Gentoo Websites Logo
Go to: Gentoo Home Documentation Forums Lists Bugs Planet Store Wiki Get Gentoo!

Bug 425682

Summary: True parallel fetch for each job running
Product: Portage Development Reporter: Marcus Becker <marcus.disi>
Component: Enhancement/Feature RequestsAssignee: Portage team <dev-portage>
Status: UNCONFIRMED ---    
Severity: enhancement CC: pacho
Priority: Normal    
Version: unspecified   
Hardware: All   
OS: Linux   
Whiteboard:
Package list:
Runtime testing required: ---
Bug Depends on:    
Bug Blocks: 377365    

Description Marcus Becker 2012-07-10 15:15:39 UTC
Since Jobs were introduced in portage, it is nice to see up to X jobs running at a time. What I noticed is that there is still only one fetch going on in the background?

Reproducible: Always

Steps to Reproduce:
1. It starts with 4 jobs, downloads the first, then the second etc.
2. lets say the first was a small package of ~500kb and is already done and the third is a larger one etc.
3. at some stage only 1 job is running because other jobs have to wait for it to be downloaded
Actual Results:  
As an example: I can build PHP in ~2min on my machine, but it takes me ~5-6min to download (ok, my connection is not very good), this stalls every following job that could have been done in the meantime.

Expected Results:  
It would be nice, if every job triggers its own fetch parallel?
Comment 1 Jeremy Olexa (darkside) (RETIRED) archtester Gentoo Infrastructure gentoo-dev Security 2012-07-10 15:54:44 UTC
If you have a slow connection, adding more fetch jobs to be processed at once will NOT help anything, it will just stall in a different way.
Comment 2 Marcus Becker 2012-07-10 16:11:56 UTC
But if one package has ~50mb to download and it stalls a 500kb package, I think it would be an inprovement. How many jobs you want to run can be set in the make.conf anyway.
Comment 3 Zac Medico gentoo-dev 2012-07-10 20:28:32 UTC
(In reply to comment #0)
> 1. It starts with 4 jobs, downloads the first, then the second etc.

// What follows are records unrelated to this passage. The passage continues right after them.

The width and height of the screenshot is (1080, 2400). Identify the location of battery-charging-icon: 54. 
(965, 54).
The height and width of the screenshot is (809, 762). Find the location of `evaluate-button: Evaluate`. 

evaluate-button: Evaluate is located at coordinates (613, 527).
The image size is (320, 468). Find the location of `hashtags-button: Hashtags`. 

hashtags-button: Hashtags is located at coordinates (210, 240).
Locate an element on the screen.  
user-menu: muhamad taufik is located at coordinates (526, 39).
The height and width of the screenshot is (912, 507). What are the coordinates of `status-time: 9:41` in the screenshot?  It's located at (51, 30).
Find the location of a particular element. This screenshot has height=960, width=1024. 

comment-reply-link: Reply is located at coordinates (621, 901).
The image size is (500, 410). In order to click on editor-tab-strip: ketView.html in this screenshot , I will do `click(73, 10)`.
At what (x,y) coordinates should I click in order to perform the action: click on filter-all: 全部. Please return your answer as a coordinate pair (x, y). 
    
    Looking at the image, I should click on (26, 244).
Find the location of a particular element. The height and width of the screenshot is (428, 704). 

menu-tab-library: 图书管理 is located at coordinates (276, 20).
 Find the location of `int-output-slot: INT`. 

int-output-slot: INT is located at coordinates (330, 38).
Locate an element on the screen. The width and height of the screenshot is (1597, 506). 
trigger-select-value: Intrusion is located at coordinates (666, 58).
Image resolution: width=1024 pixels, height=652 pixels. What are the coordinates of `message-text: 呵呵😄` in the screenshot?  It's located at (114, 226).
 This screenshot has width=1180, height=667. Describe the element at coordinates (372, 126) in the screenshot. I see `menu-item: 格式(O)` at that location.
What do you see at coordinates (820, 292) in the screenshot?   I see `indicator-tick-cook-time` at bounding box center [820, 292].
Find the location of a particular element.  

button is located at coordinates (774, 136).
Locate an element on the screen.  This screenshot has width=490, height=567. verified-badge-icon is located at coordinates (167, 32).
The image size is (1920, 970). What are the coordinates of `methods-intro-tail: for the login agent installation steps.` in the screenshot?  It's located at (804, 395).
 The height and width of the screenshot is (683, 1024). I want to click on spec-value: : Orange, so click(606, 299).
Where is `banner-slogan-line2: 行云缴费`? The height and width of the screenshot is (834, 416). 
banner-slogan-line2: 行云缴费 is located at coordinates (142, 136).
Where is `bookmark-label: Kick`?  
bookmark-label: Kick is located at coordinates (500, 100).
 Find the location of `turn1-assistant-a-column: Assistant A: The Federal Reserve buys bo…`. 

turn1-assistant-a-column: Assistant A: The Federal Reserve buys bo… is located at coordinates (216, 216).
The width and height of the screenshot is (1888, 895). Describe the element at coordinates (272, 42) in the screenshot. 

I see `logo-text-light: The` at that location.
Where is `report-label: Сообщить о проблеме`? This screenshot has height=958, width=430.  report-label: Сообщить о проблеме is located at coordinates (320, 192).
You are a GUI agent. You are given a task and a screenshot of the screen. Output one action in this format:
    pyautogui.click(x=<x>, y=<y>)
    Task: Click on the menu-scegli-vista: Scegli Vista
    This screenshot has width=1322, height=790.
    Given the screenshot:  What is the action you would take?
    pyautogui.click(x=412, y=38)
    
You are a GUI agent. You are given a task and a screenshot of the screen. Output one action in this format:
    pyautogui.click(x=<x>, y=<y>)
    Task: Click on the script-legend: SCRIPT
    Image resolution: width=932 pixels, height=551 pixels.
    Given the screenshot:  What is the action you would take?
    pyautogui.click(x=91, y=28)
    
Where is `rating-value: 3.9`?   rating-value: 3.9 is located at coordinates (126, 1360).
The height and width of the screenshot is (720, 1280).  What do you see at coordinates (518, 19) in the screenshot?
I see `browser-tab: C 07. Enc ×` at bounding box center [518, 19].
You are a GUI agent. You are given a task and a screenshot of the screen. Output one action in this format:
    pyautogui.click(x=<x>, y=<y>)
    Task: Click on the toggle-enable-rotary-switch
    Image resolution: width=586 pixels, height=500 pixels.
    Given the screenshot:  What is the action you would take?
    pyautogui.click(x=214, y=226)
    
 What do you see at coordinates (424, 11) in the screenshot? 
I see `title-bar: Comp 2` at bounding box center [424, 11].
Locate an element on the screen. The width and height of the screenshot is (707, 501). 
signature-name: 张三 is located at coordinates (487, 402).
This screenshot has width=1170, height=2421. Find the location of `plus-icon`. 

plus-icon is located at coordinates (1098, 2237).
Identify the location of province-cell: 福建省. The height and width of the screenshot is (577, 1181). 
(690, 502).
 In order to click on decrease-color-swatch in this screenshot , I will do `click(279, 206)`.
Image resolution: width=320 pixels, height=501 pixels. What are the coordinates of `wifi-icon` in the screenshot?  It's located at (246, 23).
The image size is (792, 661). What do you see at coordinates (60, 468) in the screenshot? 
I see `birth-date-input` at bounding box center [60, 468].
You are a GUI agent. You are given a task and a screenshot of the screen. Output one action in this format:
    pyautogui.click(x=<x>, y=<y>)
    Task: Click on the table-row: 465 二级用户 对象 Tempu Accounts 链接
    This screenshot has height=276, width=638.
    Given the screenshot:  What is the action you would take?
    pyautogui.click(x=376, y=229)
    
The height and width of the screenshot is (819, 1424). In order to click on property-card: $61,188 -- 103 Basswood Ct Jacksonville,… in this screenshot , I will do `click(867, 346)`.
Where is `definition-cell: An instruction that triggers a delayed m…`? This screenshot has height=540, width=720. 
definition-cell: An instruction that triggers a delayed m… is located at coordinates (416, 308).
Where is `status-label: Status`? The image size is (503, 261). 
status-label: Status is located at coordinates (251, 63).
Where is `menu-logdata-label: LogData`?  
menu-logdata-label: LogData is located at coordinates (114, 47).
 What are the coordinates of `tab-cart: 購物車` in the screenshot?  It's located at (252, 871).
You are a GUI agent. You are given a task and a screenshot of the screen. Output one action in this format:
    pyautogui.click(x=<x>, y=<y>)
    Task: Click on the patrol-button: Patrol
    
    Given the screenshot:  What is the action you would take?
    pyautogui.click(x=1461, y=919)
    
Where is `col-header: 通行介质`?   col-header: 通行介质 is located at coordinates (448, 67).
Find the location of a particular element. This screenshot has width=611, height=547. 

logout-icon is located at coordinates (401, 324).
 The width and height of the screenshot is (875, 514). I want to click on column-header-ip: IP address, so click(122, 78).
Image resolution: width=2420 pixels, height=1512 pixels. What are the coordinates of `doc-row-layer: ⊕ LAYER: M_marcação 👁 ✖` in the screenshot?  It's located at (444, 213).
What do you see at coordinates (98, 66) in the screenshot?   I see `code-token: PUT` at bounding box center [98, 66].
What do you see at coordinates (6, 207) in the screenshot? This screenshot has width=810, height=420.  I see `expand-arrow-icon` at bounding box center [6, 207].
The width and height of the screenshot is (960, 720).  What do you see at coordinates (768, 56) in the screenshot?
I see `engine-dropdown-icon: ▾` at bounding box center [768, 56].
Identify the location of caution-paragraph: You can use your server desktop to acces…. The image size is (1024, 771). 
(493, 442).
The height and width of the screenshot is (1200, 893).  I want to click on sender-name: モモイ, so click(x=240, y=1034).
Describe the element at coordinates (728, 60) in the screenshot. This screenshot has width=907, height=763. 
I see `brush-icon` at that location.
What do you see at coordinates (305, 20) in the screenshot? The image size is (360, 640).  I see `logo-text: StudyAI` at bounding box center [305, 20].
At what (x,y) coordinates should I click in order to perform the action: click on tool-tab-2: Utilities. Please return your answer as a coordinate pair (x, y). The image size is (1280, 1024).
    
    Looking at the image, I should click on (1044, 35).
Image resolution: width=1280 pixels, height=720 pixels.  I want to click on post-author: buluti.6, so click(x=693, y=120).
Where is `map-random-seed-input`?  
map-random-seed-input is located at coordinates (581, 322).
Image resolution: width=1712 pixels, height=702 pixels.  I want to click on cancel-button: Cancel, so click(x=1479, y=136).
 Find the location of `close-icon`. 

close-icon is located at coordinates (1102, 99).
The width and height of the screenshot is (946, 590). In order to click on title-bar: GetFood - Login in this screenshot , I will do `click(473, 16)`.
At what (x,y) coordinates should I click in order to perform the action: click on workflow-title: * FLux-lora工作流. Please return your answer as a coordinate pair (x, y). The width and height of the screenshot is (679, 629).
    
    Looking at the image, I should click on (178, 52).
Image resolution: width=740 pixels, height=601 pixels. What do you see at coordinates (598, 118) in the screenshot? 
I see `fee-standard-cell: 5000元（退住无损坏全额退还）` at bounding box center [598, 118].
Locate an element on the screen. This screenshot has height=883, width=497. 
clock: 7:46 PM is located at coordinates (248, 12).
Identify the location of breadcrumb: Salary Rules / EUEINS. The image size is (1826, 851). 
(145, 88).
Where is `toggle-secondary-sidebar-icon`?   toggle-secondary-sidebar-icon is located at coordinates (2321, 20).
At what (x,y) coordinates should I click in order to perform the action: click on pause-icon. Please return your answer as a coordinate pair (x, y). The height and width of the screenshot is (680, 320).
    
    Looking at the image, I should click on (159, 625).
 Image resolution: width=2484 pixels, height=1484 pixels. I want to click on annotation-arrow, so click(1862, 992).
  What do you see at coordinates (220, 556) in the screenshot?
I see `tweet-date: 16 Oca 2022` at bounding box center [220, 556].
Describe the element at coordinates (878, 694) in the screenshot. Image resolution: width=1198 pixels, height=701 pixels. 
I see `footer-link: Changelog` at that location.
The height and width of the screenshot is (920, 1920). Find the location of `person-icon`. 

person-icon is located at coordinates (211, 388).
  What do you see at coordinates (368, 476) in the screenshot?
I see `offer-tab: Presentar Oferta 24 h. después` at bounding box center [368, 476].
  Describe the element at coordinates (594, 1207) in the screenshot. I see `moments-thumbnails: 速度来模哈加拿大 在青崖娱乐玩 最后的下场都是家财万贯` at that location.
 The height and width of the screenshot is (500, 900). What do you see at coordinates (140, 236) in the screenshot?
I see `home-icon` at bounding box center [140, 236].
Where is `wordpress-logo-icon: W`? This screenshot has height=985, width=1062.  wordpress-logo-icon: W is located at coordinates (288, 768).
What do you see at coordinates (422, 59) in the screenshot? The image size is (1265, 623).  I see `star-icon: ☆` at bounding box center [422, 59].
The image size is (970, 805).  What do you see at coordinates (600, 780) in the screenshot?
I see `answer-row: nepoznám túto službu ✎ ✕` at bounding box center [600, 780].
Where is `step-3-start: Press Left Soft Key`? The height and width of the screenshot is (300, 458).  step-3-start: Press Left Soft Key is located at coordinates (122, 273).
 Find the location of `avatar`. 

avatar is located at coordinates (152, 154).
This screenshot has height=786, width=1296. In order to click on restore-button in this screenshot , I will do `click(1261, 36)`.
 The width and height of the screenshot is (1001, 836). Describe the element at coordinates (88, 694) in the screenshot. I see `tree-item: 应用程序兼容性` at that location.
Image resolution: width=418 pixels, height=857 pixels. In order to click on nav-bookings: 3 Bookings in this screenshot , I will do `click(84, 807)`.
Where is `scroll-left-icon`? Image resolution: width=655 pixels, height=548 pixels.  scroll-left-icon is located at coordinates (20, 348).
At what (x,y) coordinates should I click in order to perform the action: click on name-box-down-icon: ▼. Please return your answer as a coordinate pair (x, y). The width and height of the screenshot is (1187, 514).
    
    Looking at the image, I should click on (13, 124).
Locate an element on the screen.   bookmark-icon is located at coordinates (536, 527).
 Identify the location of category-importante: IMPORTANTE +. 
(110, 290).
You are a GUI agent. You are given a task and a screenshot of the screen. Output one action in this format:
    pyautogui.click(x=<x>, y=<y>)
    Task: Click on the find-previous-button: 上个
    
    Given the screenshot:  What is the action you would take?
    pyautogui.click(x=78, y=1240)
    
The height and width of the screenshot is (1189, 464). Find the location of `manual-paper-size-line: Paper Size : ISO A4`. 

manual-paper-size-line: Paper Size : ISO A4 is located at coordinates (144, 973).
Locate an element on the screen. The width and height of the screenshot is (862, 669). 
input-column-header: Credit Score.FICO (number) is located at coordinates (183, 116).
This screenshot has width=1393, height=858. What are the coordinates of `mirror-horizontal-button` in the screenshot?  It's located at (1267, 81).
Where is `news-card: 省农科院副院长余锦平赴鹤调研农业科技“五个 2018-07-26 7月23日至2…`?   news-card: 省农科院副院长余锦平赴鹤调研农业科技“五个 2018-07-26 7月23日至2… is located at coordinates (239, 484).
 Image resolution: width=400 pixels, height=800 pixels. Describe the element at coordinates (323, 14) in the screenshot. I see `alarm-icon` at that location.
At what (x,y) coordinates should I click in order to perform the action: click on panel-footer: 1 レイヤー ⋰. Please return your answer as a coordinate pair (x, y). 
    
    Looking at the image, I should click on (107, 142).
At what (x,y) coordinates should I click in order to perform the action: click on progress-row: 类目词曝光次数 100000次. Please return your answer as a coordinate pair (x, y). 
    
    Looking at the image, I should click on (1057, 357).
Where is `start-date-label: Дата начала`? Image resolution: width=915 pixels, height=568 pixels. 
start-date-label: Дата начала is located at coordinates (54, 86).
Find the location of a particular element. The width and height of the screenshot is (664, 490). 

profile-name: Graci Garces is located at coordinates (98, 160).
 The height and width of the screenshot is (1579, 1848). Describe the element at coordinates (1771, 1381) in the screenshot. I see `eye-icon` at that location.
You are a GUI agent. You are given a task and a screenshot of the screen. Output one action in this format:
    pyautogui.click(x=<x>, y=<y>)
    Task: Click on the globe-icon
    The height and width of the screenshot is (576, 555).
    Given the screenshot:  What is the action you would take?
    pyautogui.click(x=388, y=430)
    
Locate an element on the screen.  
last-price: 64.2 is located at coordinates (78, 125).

It will actually download all 4 in parallel. The relevant code is here:

http://git.overlays.gentoo.org/gitweb/?p=proj/portage.git;a=commit;h=ef58bc7573ddce5e3a5466eea50160b81de8edf4

When downloading in parallel, each fetcher's output goes to the corresponding build log (and that part of the build log is discarded if the fetch is successful).

> 2. lets say the first was a small package of ~500kb and is already done and
> the third is a larger one etc.
> 3. at some stage only 1 job is running because other jobs have to wait for
> it to be downloaded

Something like this could happen if all other jobs depend on the one that's currently being fetched/logged in /var/log/emerge-fetch.log. In order to fix this, we'd have to create separate logs for each fetcher.

(In reply to comment #1)
> If you have a slow connection, adding more fetch jobs to be processed at
> once will NOT help anything, it will just stall in a different way.

We can add a --fetch-jobs=N option so that people can tune the number of concurrent fetch jobs for their connection speed.
Comment 4 Marcus Becker 2012-07-14 12:09:21 UTC
One example:
Calculating dependencies... done!
>>> Verifying ebuild manifests
>>> Starting parallel fetch
>>> Emerging (1 of 13) sys-kernel/linux-firmware-20120708
>>> Emerging (2 of 13) media-libs/libpng-1.5.12
>>> Jobs: 0 of 13 complete, 1 running               Load avg: 1.07, 0.86, 0.88

since linux-firmware is 15M to download, it stalls the other jobs?
Comment 5 Zac Medico gentoo-dev 2012-07-14 20:37:13 UTC
(In reply to comment #4)
> One example:
> Calculating dependencies... done!
> >>> Verifying ebuild manifests
> >>> Starting parallel fetch
> >>> Emerging (1 of 13) sys-kernel/linux-firmware-20120708
> >>> Emerging (2 of 13) media-libs/libpng-1.5.12
> >>> Jobs: 0 of 13 complete, 1 running               Load avg: 1.07, 0.86, 0.88
> 
> since linux-firmware is 15M to download, it stalls the other jobs?

Well, you could be looking at a case of bug 403895 there, which is fixed in portage-2.1.11.x.